Your assignment → The listing below holds pictures; exclude them. Return exactly the lines from the one with "Where should I click to: Click" through the one with "785x604 pixels. How".

Provided records →
○ ○ ○

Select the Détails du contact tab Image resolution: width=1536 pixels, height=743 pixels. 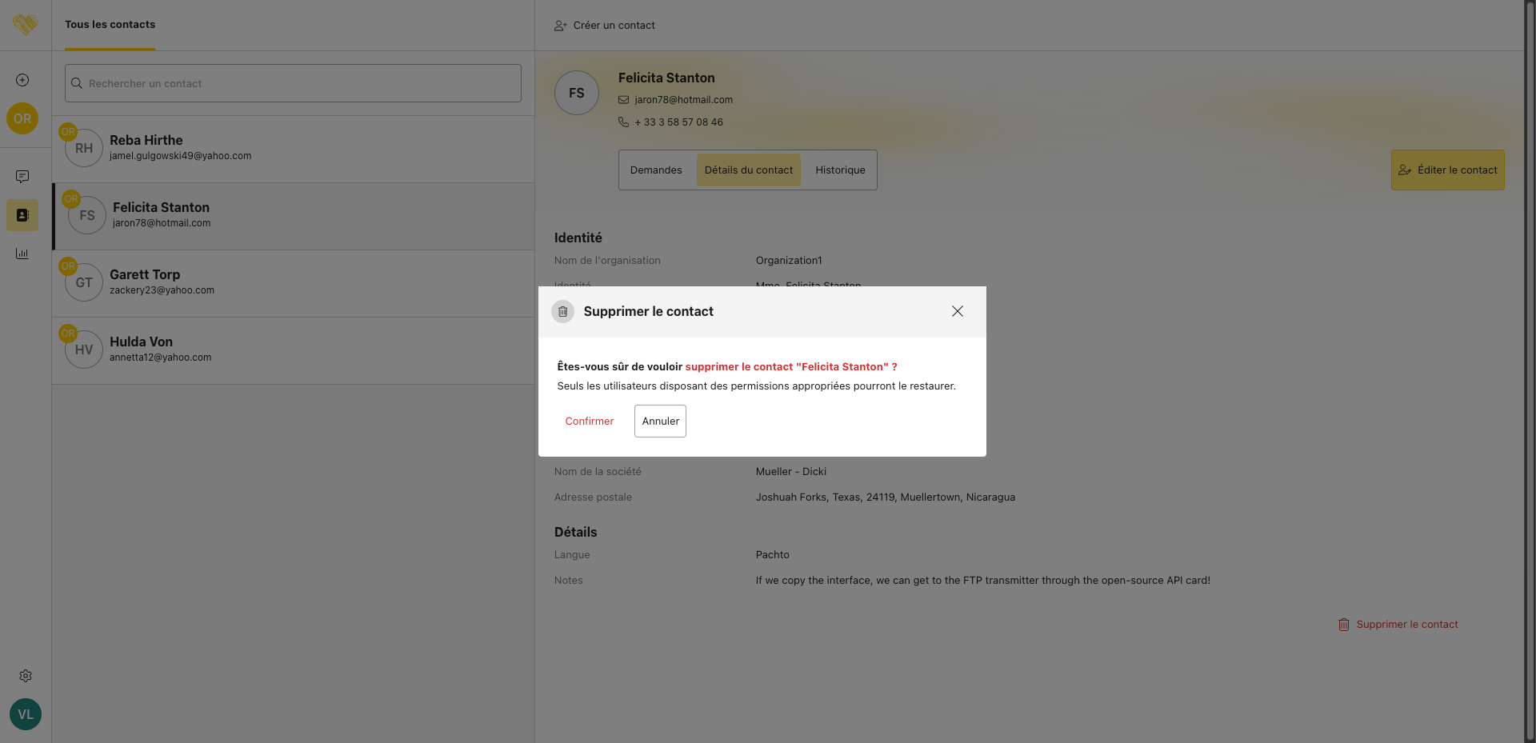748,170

○ ○ ○

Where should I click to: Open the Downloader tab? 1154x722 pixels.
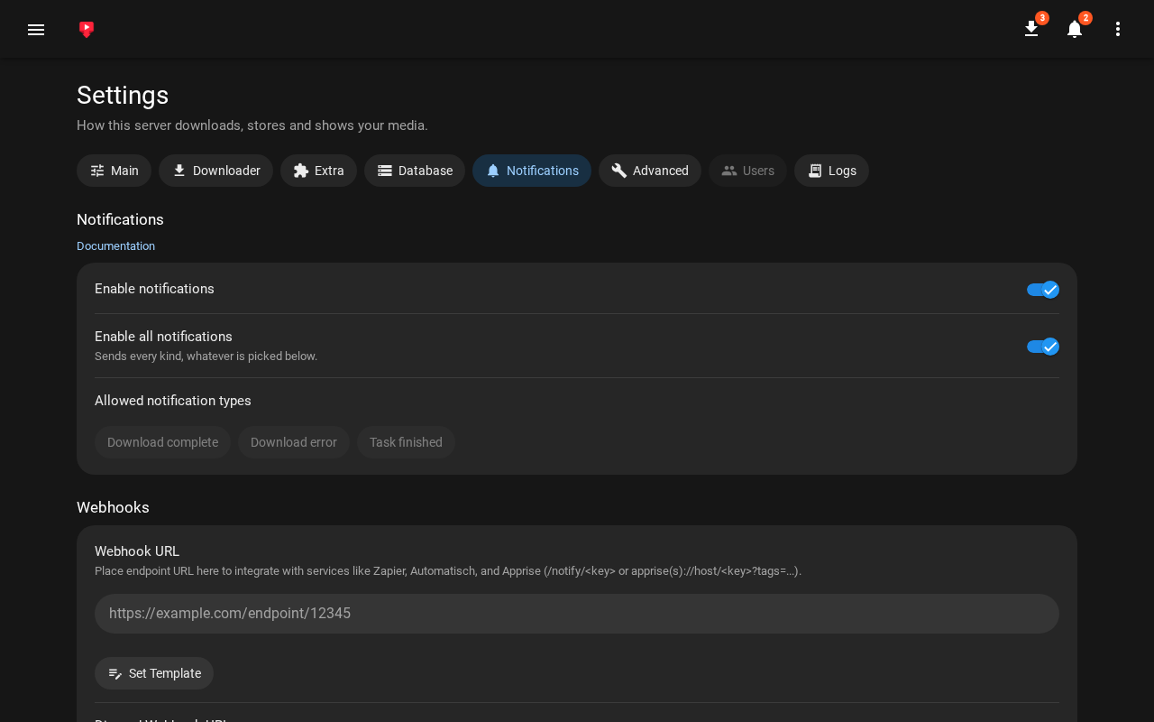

○ ○ ○

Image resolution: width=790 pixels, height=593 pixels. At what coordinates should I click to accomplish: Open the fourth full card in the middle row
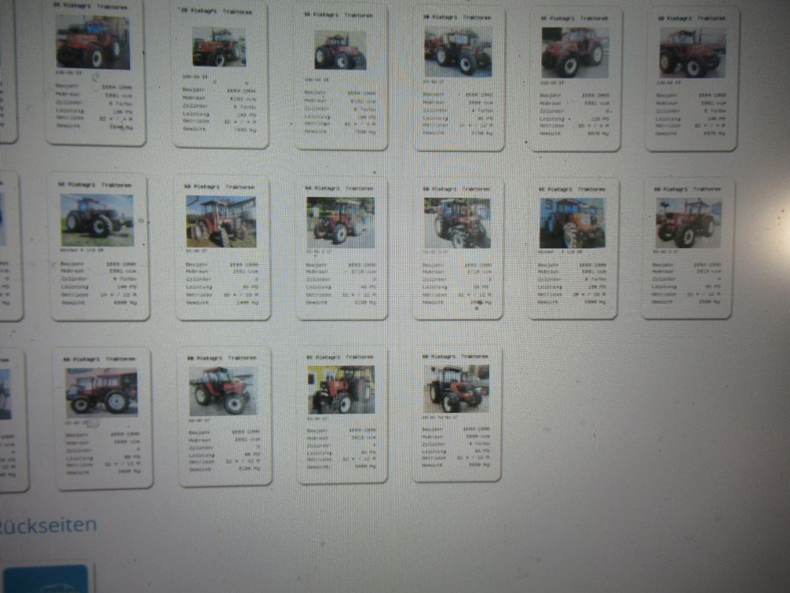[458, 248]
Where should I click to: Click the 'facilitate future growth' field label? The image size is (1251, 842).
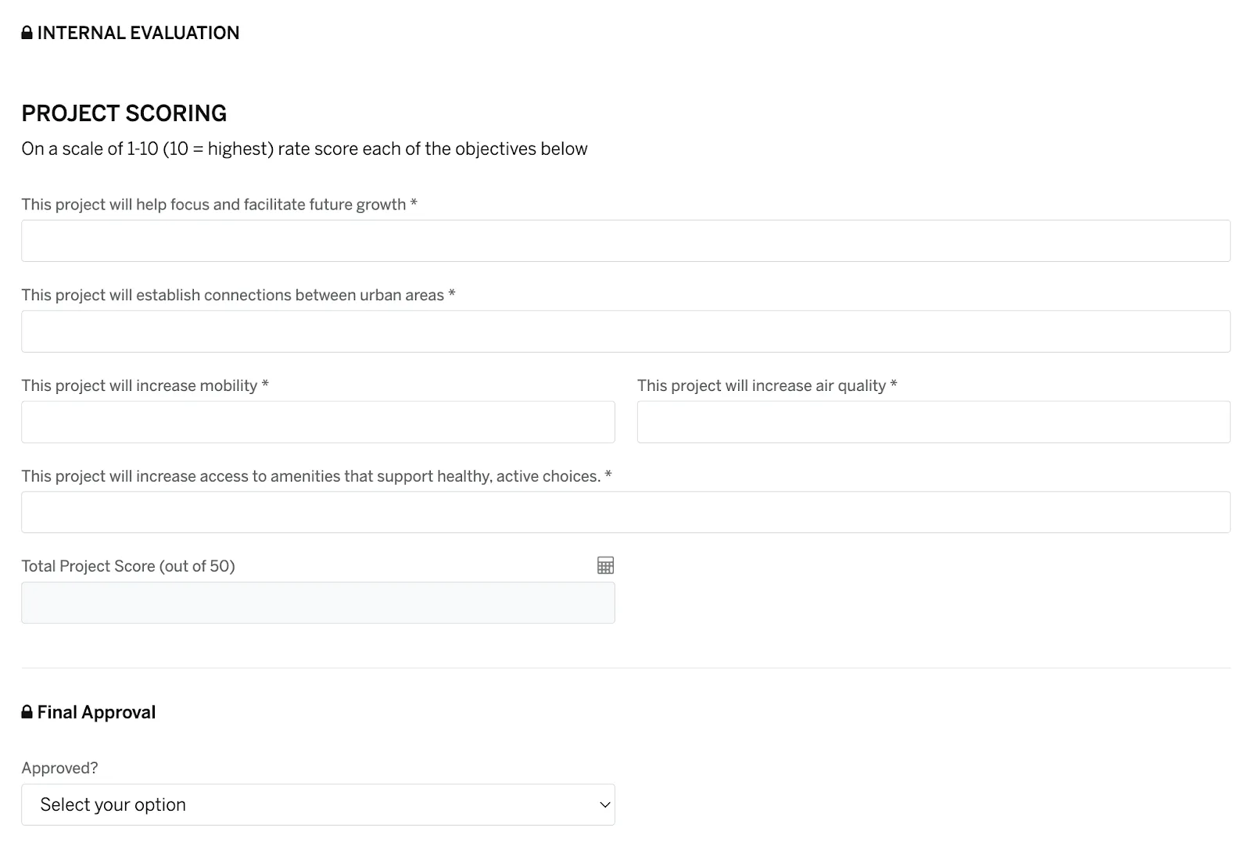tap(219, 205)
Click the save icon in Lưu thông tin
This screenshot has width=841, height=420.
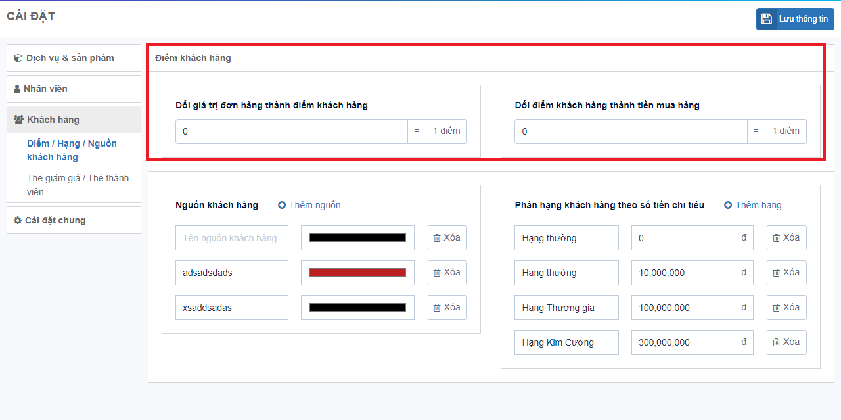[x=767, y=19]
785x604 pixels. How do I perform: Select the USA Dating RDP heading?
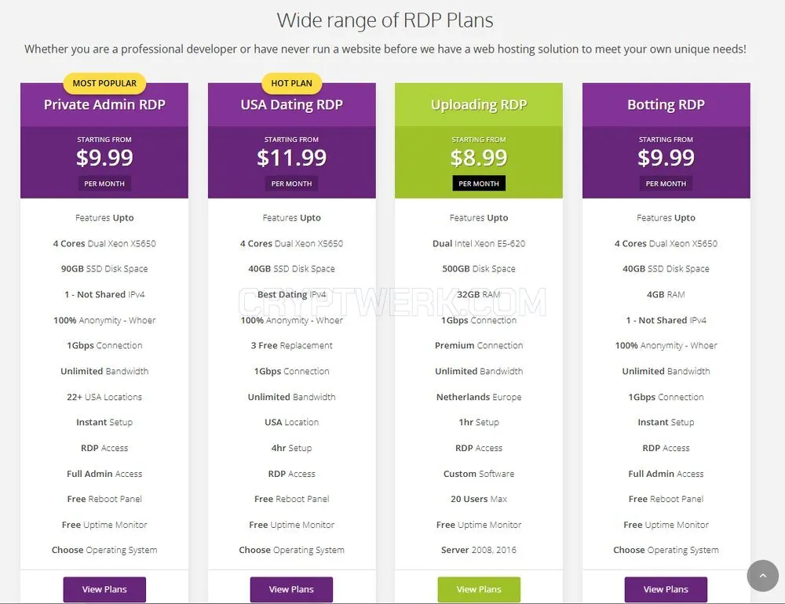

○ ○ ○

Output →
Where should I click to: Click the 'facilitate future growth' field label? The image size is (1251, 842).
tap(219, 205)
Click the save icon in Lưu thông tin
This screenshot has width=841, height=420.
[x=767, y=19]
785x604 pixels. How do I perform: Select the USA Dating RDP heading?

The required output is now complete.